Noting that lung cancer is women’s number one cancer killer, Loyola medical oncologist Dr. Kathy S. Albain will speak on the molecular differences in lung cancer between men and women, June 4, at the annual meeting of Women Against Lung Cancer, a Professional Alliance for Education and Research (WALC), at the Hilton New Orleans Riverside Hotel, Two Poydras Street, New Orleans.

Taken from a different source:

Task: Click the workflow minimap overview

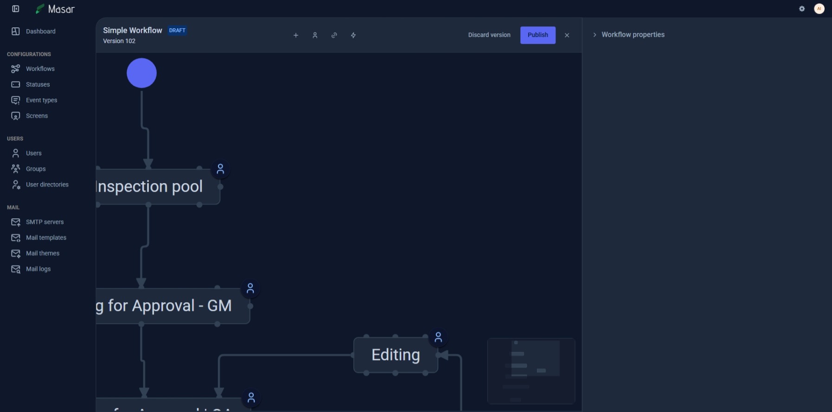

“Lung cancer takes more women’s lives than reproductive cancers and breast cancer combined,” said Albain, WALC vice president and professor, division of hematology/oncology, Department of Medicine, Loyola University Chicago Stritch School of Medicine, Maywood, Ill. “We must devote more resources to battling this devastating disease.”

Albain is calling for more research funding targeted to examining why lung cancer is so deadly and why it affects men and women so differently.

“Cigarette smoke damages women’s lungs more than men’s lungs and lung cancer treatment affects women differently than men,” said Albain, director, Breast Research Program; co-director of the multidisciplinary Breast Oncology Center; and director of the Thoracic Oncology Program, Cardinal Bernardin Cancer Center, Loyola University Health System, Maywood, Ill.

Albain has been a principal or senior investigator for major national and international research into treating breast and lung cancer.

Women Against Lung Cancer (http://www.4WALC.org) was established in 2001 to educate the public and health care professionals about the magnitude of the lung cancer problem in women. WALC supports and encourages research in gender-related differences in the causes, treatments and prevention of lung cancer. WALC also mentors women health care professionals to pursue careers in lung cancer research.

The WALC board is composed of leading women oncology health care professionals in the United States and Canada, along with members of women’s advocacy groups and the lay public.